As the ideological descendants of the Posse Comitatus, sovereign citizens are tainted with a legacy of bigotry. Moreover, even looking beyond the racist books and citizenship schemes, the anti-Semitic conspiracy theories and the continued veneration of old time Posse activists, they represent a contempt for and a challenge to the rule of law.
In claiming the authority of law, sovereign citizens reserve onto themselves the right to pass judgment on private citizens, public officials and the law itself. In fact they claim the American judicial system as it actually exists is unconstitutional and therefore without authority.

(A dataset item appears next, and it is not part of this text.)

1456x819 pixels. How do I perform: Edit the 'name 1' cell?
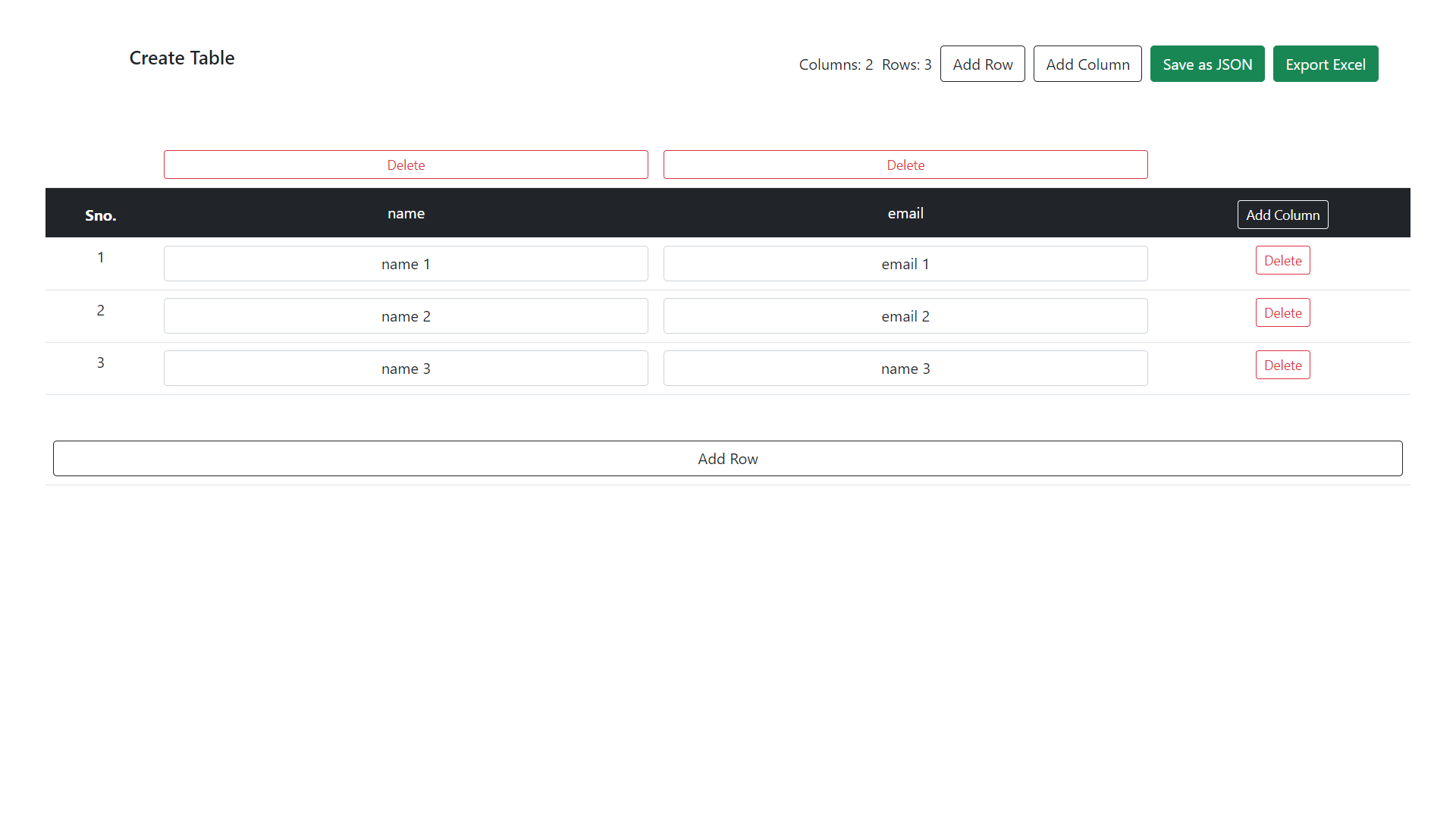point(406,264)
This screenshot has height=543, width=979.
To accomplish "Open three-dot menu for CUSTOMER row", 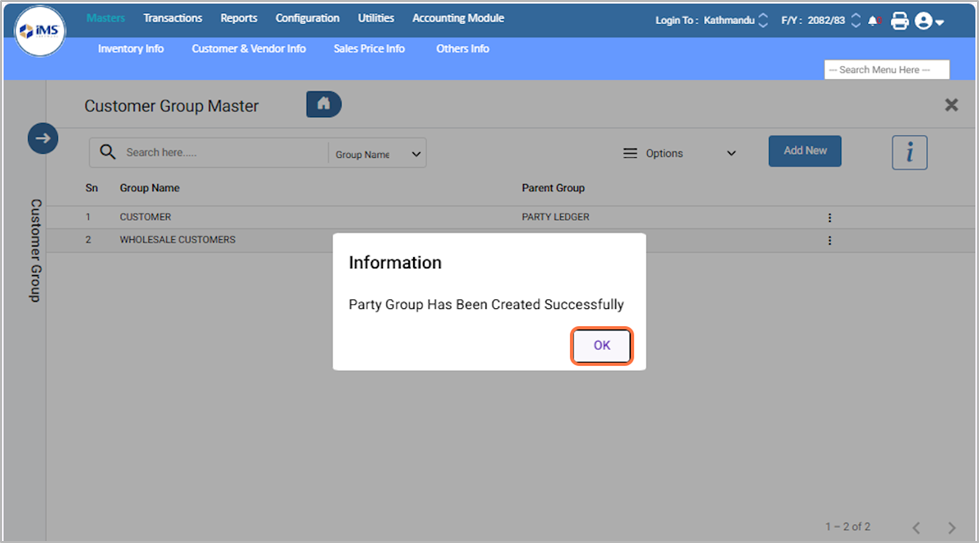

The worldview holds that the sovereign citizen has a superior brand of rights from non-sovereigns. The sovereign citizen is either implicitly, or more often explicitly, a white male property owner who has their rights granted to them from God, via the Magna Carta, the Declaration of Independence, and the Constitution. On the contrary, “state citizens” also called “14th Amendment citizens” have a second class form of citizenship granted to them from the government. This category of citizenship is often described in racial terms in sovereign citizen literature.
Refusing to obtain a driver’s license, register a vehicle, or follow other government regulations is part of that worldview. Filing of bogus liens and other phony paperwork by sovereign citizens is a form of “paper terrorism” against a system they deem illegitimate. These actions are not merely publicity stunts. There is no effort on the part of these activists to reform the existing system or to highlight specific instances of injustice. Rather, sovereign citizens seek to displace existing judicial authority by investing themselves with the power of law and employing private armies–"militias" and "posses"–to enforce their decisions.